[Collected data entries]

-- Opening Marker --

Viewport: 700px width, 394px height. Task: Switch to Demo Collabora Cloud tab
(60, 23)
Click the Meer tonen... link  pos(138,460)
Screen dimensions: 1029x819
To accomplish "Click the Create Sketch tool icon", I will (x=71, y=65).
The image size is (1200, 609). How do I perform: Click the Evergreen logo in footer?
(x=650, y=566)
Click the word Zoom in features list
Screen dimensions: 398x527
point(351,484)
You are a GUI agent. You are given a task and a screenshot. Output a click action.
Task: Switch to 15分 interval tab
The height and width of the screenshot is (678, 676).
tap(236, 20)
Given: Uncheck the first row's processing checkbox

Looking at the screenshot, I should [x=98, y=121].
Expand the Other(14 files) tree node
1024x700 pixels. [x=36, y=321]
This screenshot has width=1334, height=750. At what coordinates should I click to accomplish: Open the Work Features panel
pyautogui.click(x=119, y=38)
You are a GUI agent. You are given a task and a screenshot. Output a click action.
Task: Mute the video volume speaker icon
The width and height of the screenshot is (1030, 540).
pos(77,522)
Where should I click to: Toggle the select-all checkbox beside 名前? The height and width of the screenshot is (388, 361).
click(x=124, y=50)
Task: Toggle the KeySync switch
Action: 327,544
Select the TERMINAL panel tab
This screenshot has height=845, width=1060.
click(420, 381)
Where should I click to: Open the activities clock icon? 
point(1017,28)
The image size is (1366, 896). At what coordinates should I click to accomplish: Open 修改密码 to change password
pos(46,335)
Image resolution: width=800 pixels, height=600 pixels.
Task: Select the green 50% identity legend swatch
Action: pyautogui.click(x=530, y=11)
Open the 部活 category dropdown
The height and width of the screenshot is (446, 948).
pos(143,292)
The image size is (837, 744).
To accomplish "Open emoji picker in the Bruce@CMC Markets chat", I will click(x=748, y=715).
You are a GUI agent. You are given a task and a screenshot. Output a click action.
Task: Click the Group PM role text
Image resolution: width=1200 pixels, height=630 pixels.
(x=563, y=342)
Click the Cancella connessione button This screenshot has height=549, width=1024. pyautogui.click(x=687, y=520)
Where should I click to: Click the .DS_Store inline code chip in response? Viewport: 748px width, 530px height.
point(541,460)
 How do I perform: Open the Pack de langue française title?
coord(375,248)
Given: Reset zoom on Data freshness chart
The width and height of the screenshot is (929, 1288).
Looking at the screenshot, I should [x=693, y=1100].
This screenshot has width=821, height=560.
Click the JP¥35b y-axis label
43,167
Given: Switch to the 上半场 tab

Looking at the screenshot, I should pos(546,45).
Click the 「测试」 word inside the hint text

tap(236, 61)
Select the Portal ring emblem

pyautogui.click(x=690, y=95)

-- Closing Marker --

### WHAT THE EXERCISE ASKS
Reproduce every entry above without a single alteration.

### EXERCISE SOLUTION
Viewport: 700px width, 394px height. Task: Switch to Demo Collabora Cloud tab
(60, 23)
Click the Meer tonen... link  pos(138,460)
Screen dimensions: 1029x819
To accomplish "Click the Create Sketch tool icon", I will (x=71, y=65).
The image size is (1200, 609). How do I perform: Click the Evergreen logo in footer?
(x=650, y=566)
Click the word Zoom in features list
Screen dimensions: 398x527
point(351,484)
You are a GUI agent. You are given a task and a screenshot. Output a click action.
Task: Switch to 15分 interval tab
The height and width of the screenshot is (678, 676).
tap(236, 20)
Given: Uncheck the first row's processing checkbox

Looking at the screenshot, I should [x=98, y=121].
Expand the Other(14 files) tree node
1024x700 pixels. [x=36, y=321]
This screenshot has width=1334, height=750. At what coordinates should I click to accomplish: Open the Work Features panel
pyautogui.click(x=119, y=38)
You are a GUI agent. You are given a task and a screenshot. Output a click action.
Task: Mute the video volume speaker icon
The width and height of the screenshot is (1030, 540).
pos(77,522)
Where should I click to: Toggle the select-all checkbox beside 名前? The height and width of the screenshot is (388, 361).
click(x=124, y=50)
Task: Toggle the KeySync switch
Action: 327,544
Select the TERMINAL panel tab
This screenshot has height=845, width=1060.
click(420, 381)
Where should I click to: Open the activities clock icon? 
point(1017,28)
The image size is (1366, 896). At what coordinates should I click to accomplish: Open 修改密码 to change password
pos(46,335)
Image resolution: width=800 pixels, height=600 pixels.
Task: Select the green 50% identity legend swatch
Action: pyautogui.click(x=530, y=11)
Open the 部活 category dropdown
The height and width of the screenshot is (446, 948).
pos(143,292)
The image size is (837, 744).
To accomplish "Open emoji picker in the Bruce@CMC Markets chat", I will click(x=748, y=715).
You are a GUI agent. You are given a task and a screenshot. Output a click action.
Task: Click the Group PM role text
Image resolution: width=1200 pixels, height=630 pixels.
(x=563, y=342)
Click the Cancella connessione button This screenshot has height=549, width=1024. pyautogui.click(x=687, y=520)
Where should I click to: Click the .DS_Store inline code chip in response? Viewport: 748px width, 530px height.
point(541,460)
 How do I perform: Open the Pack de langue française title?
coord(375,248)
Given: Reset zoom on Data freshness chart
The width and height of the screenshot is (929, 1288).
Looking at the screenshot, I should [x=693, y=1100].
This screenshot has width=821, height=560.
Click the JP¥35b y-axis label
43,167
Given: Switch to the 上半场 tab

Looking at the screenshot, I should pos(546,45).
Click the 「测试」 word inside the hint text

tap(236, 61)
Select the Portal ring emblem

pyautogui.click(x=690, y=95)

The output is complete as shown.